第一次遇到這種場麵,縱喜悅雖故作鎮定,其實已經手抖得不能自己。眼前又出現這麼戲劇的一幕,她一時之間沒反應過來。
倪餘倒是反應極快,除卻導演的才能外,演戲也是一把好手,手到擒來。
他佯裝道:“你說不去就不去,這世間萬物得以安穩祥和,唯規則不破。今天放了你,明天放了他,三界生靈不得亂套了。”
肌肉男鬼表現得害怕至極,活著的時候,在人間為虎作倀,欺負弱小,他就是害怕下地獄才留在綠部,抱有僥幸心理,這下好了,罪加一等。
“二位隻要饒了我,我做牛做馬都行。不嫌棄的話,我可以幫你們抓到其他人,隻求一個戴罪立功的機會。”
忽悠成功,倪餘開始裝作猶豫不決,並讓縱喜悅也加入這場表演。他低頭,湊到縱喜悅耳邊,輕聲說。
“彆害怕,魚兒上勾了。”
短暫的畏懼在倪餘的近距離關心中消失不見,縱喜悅隻覺得倪餘這個角度看著自己,她整張臉開始發燙,心跳還玩起來速度。
“咳咳,我們衡量利弊,弊大於利。不過呢,閻王爺下令,務必將小鬼何拾帶回地府。
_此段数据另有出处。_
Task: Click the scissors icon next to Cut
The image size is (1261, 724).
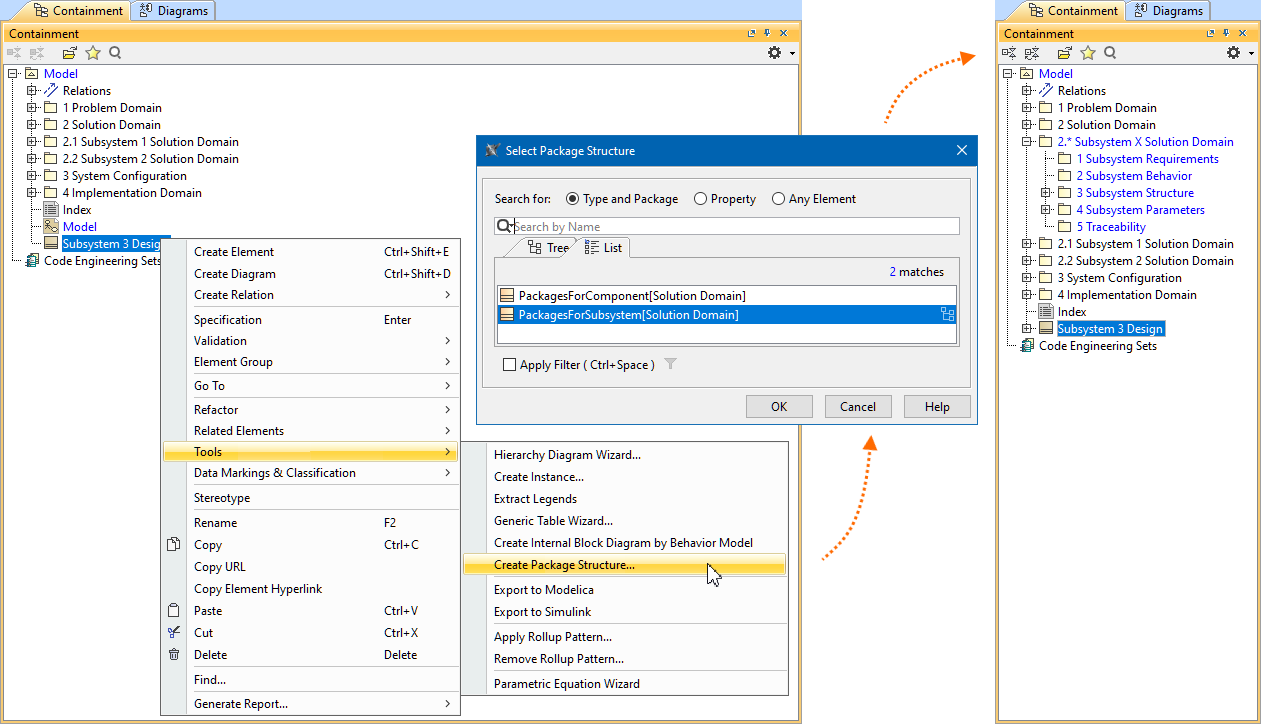Action: (x=174, y=633)
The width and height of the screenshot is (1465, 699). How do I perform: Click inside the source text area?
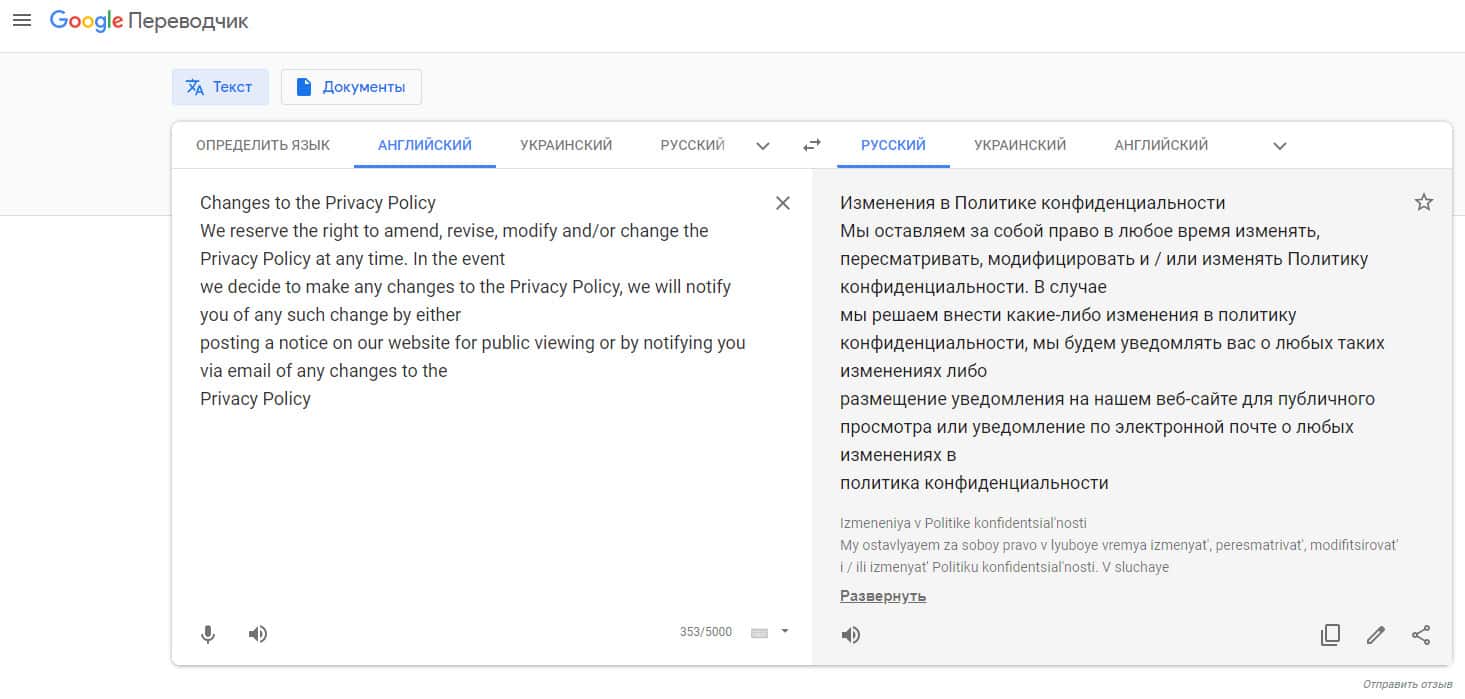[x=480, y=500]
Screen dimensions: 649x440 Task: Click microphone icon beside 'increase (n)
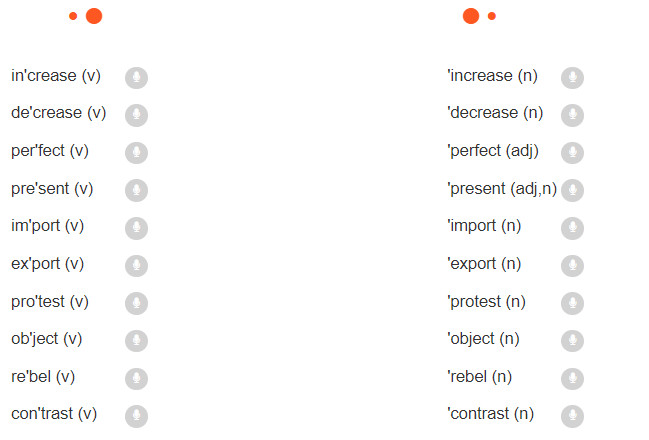point(572,78)
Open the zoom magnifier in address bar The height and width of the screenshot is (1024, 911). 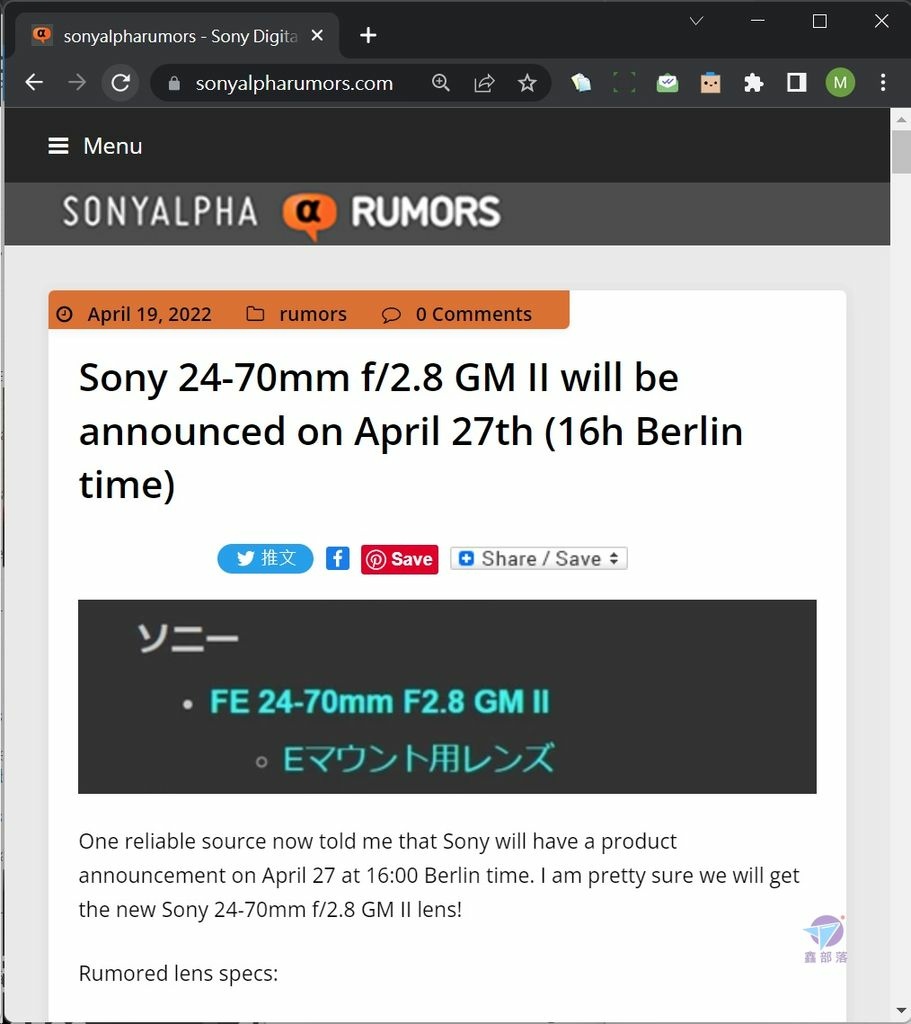[x=441, y=83]
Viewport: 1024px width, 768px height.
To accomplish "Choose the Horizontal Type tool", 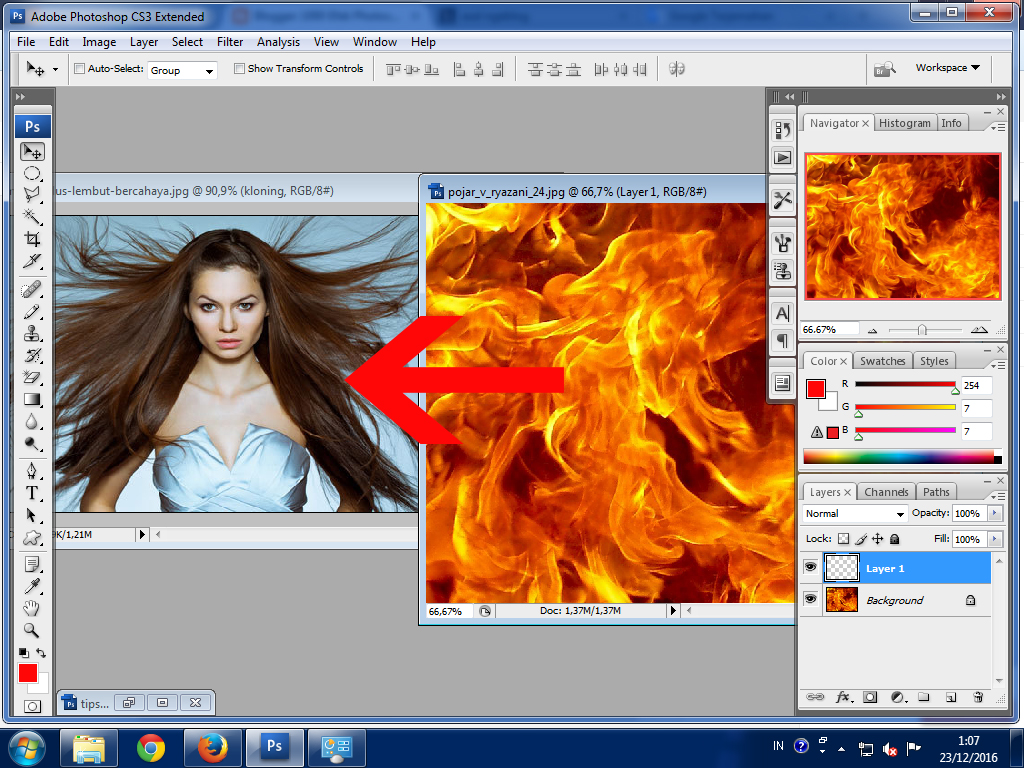I will tap(32, 493).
你能幫上忙嗎?”倪餘說。
肌肉男鬼想了想,嘴裡還念叨著,“何拾,這名兒倒是挺耳熟,好像在哪兒聽過。嗯……我想起來了,他被綠部惡鬼抓走了,可我除了一身腱子肉,沒啥法力,一個人恐怕不好救,要不您二位跟我一起去救他?”
他本意也是如此,那群惡鬼不管不顧,發起瘋來,神仙來了,也得跟他們戰幾個回合。
縱喜悅勇氣歸來,走向前去,笑著說:“沒問題,我們治不了人,還治不了鬼嗎?彆在這逗留了,您請這邊帶路。”